An extreme sportsman’s strength has to be holistic and not solely depend upon physical or mental capacities. The relief on every jumper and flyer’s face upon a successful landing tells the story that putting your life at intentional risk is overcome by knowing where your strength is and how much faith you put into it.
In the verse, “Love the Lord your God with all your heart, soul, mind and strength” (Luke 10:27 NIV), the Hebrew for “strength” is meod or ‘vehemently aright anything misaligned’. In Greek, it is ischus or ‘forcefulness, ability, and might’; the power one has to communicate what one believes. These two bases of the word strength increase my understanding of what Jesus was saying. Muscles and bones alone don’t quite fulfill this command.
Strength is the expression of the heart, soul, and mind – our capacity to develop within and overflow outwardly. This is the core of relationship and the exact opposite of religion. Relationship speaks to expressing outwardly what one has already purposed inwardly, whereas religion relies on outward action and internalizing the outcome.
One major theme I believe keeps us from fulfilling or at least, realizing what loving God out of all our strength looks like is this: strength weakens when our identity is grounded in what we can do versus who we are.
I cannot compare anything I’ve done to extreme sports, but in every person, there is that place where you get to face the reality of where your strength lies and who you truly are. For roughly seven years, I was the worship leader and coordinator at a church I was raised in. Not until I moved to the city to attend university did I realize how much of my identity in Christ was wrapped up in my human strengths of giving and serving. It took about a year to rebuild my own understanding of who I am, not what I am, in the Church.

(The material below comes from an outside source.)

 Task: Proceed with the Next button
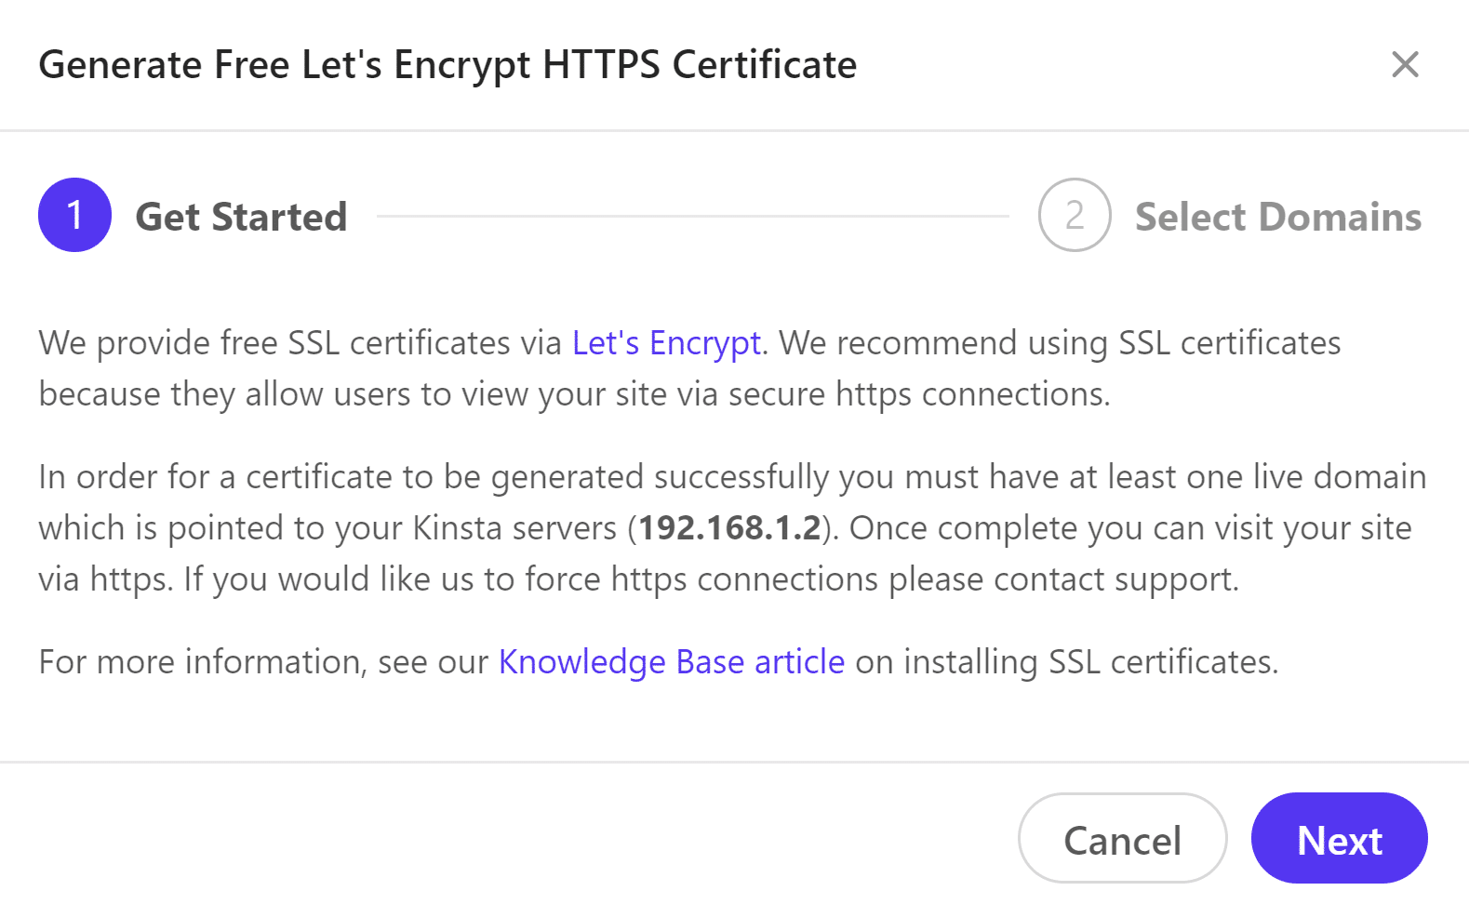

In the uncertainty and confusion of my changing seasons, I learned to lean into the hope of knowing that in deconstruction, my foundation wouldn’t change. The root system to my strength was grounded in uncompromising faith. I know who I am in Christ. I know I am loved and I belong in His presence. In the moments, it is so hard, but in the waking, it makes sense.
I don’t think we get to truly test the deepest places of strength until we face the ultimate choice of life or death. When I read Voice of the Martyrs, I feel so simple. When I watch base-jumping, I feel so minor. But, the fact that I can get up every morning and do the tasks set before me from an honest, authentic place of being, calls me faithfully forward into the love I have for the Lord. I may never base-jump from an exhausted height – or let’s be real, from any height, but the same understanding and reference point for strength is the same.
After his TEDTalk, Gegenschatz advanced to another level of his ultimate love of flying, and in doing it, a gush of wind knocked him off course and he died soon after impact. I think people like Gegenschatz wake up knowing that things like death are inevitable, but life is optional. And functioning out of a faith-based place of strength is what makes the ultimately expresses our love – no matter how daring or vulnerable, no matter how extreme or common.
A Simple Way to Activate Your Strengths
1. Write a quick little list of some of your strengths - it may be as simple as picking up that paint brush again or baking cookies or taking a friend out for coffee.
2. Circle one and plan time in the next seven days to do it. Ask the Lord to inspire you to bless someone through it. Bake cookies for your neighbour or pick up that guitar and worship Him in a quiet place or invite a widow over for tea. Let Jesus encounter you in it and inspire you.
Friend, some days are a rife with battle and other days are just dandy, but I want my responses and actions to stem from a strength that is about loving the Lord. He has given you amazing talents and strengths - let's bless and honour His name while we do them.